SUPPLIED PASSAGE:
################
This Share Investment Agreement (this “Agreement”) is entered into as of this ________ day of ________________________ 2022, by and between the Company and the Investor. (Company and Investor are herein referred to individually as a “Party” and collectively as the “Parties.”)
Investor has agreed to purchase from Company, and Company has agreed to sell to Investor, 20 % of the shares held by the Company as of the date of this agreement which shares shall vest monthly for 12 months as follows;
Shares in the company shall vest in favor of the Investor at 1.6% for 11 months and on the 12 month 2.4 %.
In addition to the above, the Parties have agreed that the Investor shall leverage his network, help with the growth strategy and contributes to the overall process of the company.
Now, Therefore, in consideration of the premises and mutual covenants contained herein and in the Agreement, the Parties agree as follows:
SCOPE OF THE AGREEMENT
Upon execution of this agreement the Investor shall provide relevant services to the Company in accordance with this agreement.
################
DATA LISTING:
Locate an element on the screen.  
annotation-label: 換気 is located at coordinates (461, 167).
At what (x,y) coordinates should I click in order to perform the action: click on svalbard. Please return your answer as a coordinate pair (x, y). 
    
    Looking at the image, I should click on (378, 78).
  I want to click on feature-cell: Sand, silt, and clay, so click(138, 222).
################
EXERCISE OBJECTIVE: Copy out the share investment agreement between "In addition to" and "of the company.", inclusive, putting "expansion strategy" in place of "growth strategy".

REPLY:
In addition to the above, the Parties have agreed that the Investor shall leverage his network, help with the expansion strategy and contributes to the overall process of the company.